The most common concerns for companies of all sizes are:

  1. Focus and Productivity.  Is my staff AWOL while working?  Are they tweeting and chatting while at work?  Are they updating their Facebook status while driving the company car?  Is this a liability to my company?  All legitimate concerns for the company.
  2. PR and Reputation Management.  Nowadays, some employees think they can say any and everything about their employer, their job, and their co-workers in the perceived safety of the social media space.  Where does freedom of speech start and stop?  For this reason, corporate communications and media relations get sticky, because what started as a social media rant can turn into a public relations fiasco.
  3. Private Data and Disclosures.  How many times has confidential information been leaked or spread throughout a company or industry?  With social media, expect more of that without attentive tracking of employee social media activities.

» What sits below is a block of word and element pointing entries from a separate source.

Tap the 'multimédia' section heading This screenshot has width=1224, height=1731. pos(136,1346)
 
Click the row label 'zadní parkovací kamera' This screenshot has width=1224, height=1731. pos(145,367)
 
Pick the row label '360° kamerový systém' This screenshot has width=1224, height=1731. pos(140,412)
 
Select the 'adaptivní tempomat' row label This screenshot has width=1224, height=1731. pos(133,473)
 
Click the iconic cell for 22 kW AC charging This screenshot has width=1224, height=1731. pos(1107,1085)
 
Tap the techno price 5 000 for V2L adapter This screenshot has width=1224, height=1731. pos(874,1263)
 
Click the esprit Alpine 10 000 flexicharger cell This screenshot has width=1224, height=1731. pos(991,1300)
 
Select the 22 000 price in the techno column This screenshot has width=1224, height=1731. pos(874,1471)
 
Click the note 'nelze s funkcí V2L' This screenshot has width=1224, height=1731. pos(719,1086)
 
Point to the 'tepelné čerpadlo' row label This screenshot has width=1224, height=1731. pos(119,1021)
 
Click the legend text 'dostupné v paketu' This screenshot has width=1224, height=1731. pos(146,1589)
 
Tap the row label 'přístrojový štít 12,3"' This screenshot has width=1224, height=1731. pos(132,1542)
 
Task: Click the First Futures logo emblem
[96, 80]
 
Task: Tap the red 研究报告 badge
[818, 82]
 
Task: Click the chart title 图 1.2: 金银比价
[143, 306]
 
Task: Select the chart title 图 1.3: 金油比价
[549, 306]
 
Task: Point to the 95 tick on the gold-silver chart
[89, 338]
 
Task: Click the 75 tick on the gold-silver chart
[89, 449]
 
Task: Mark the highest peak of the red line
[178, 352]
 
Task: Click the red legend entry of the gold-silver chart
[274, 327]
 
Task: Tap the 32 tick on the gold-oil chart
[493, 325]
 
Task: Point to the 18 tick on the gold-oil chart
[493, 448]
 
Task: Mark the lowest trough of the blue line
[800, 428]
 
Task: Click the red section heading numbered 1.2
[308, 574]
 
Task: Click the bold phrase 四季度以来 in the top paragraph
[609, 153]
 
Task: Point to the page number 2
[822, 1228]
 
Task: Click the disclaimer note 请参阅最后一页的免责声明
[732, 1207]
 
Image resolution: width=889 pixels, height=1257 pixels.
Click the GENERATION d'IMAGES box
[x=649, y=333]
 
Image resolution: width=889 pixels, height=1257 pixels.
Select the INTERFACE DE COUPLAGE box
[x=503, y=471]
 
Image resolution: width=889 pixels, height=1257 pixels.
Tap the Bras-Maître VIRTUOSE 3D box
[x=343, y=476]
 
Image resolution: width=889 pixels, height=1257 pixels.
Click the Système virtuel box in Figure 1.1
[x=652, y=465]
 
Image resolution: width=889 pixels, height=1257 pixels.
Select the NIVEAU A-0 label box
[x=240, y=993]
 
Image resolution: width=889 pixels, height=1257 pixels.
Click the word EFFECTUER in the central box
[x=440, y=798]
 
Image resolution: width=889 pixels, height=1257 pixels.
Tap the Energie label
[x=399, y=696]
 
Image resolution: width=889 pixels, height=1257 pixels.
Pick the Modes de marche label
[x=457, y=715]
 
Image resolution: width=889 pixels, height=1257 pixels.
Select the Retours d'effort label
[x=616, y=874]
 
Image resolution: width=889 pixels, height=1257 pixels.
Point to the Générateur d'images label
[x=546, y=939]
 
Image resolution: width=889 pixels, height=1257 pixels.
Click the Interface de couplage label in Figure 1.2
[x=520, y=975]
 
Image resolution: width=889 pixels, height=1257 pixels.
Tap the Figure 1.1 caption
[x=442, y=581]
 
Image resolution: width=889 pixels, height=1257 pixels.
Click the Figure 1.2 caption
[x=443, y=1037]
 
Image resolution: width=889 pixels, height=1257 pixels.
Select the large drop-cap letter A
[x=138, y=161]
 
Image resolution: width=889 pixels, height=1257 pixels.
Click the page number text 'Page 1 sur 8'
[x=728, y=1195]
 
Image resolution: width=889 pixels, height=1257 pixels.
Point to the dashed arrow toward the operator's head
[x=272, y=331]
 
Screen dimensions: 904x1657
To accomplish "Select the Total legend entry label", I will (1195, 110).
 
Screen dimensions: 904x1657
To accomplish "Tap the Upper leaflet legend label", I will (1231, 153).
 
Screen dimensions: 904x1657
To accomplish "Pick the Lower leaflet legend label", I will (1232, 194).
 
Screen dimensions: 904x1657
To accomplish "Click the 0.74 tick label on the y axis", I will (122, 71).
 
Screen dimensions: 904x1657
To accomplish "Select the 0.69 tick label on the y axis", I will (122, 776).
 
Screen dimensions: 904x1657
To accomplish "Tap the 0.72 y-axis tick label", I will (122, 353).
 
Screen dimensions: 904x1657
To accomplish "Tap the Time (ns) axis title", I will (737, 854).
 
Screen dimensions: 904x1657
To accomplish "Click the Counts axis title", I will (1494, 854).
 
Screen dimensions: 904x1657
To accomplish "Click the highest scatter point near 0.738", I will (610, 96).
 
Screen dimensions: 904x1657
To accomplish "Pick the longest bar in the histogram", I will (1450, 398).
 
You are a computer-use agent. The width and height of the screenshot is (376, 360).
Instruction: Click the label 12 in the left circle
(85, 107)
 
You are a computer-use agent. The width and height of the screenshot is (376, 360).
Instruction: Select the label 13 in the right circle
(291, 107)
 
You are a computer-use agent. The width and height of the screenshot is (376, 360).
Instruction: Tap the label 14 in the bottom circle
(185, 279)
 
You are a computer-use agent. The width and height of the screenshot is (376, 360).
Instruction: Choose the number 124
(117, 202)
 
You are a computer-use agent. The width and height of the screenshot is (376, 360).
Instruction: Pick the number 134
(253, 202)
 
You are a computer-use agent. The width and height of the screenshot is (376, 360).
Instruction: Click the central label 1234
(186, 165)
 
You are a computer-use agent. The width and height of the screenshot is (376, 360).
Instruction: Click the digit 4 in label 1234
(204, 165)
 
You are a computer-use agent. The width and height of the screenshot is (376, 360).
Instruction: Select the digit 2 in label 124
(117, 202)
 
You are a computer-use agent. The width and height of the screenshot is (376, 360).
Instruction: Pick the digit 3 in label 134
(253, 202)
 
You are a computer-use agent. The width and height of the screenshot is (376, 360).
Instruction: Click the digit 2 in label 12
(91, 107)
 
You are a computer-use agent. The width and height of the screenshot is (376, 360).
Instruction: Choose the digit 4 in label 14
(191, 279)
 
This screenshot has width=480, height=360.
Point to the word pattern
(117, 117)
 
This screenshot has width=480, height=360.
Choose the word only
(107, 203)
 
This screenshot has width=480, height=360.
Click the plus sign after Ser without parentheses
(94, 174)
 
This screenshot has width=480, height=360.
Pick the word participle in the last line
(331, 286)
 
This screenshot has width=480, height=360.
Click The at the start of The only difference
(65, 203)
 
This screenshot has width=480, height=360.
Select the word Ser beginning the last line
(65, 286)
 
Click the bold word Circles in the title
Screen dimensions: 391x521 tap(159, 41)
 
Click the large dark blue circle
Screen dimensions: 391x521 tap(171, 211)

As an employer, you have valid concerns; however, you can’t violate a person’s privacy or freedom of speech.  A social media consulting firm is the essential step in helping your company create a justifiable, legal approach to monitoring employees’ use of social media.  Meanwhile, here are a few tips to get you started:

  • Create and distribute a comprehensive social media guide
  • Monitor employee use of equipment and activities during work hours
  • Do not use social media to spy on people’s personal lives (especially as it relates to gender, age, race, and their personal choices)
  • Be sure to investigate debatable uses of social media in violation of working hours and access
  • Implement an alert system designed to notify users of specific mention of your company and company projects
  • Do not ask employees for their social media passwords

Don’t be sneaky with it.  Monitoring is not a problem.  Employees understand monitoring systems, as they’ve been active and instrumental in quality assurance training and corporate policy for years.

Comments

  1. i have online friends who work and i always wonder how they get away with updating their Facebook status all day long while on the clock. i guess some entities are more flexible than others, while some probably aren’t monitoring (or even care) at all. when it comes to an employer asking for passwords – that’s where i’d draw the line.

  2. I certainly agree with the password line being drawn. It actually puzzles me that a company would ask–some have done it (but not without backlash).

    I see the same thing happening with friends and family on FB too Donna. For some companies, it won’t be long before this activity is slowed down but then again, people have smart phones.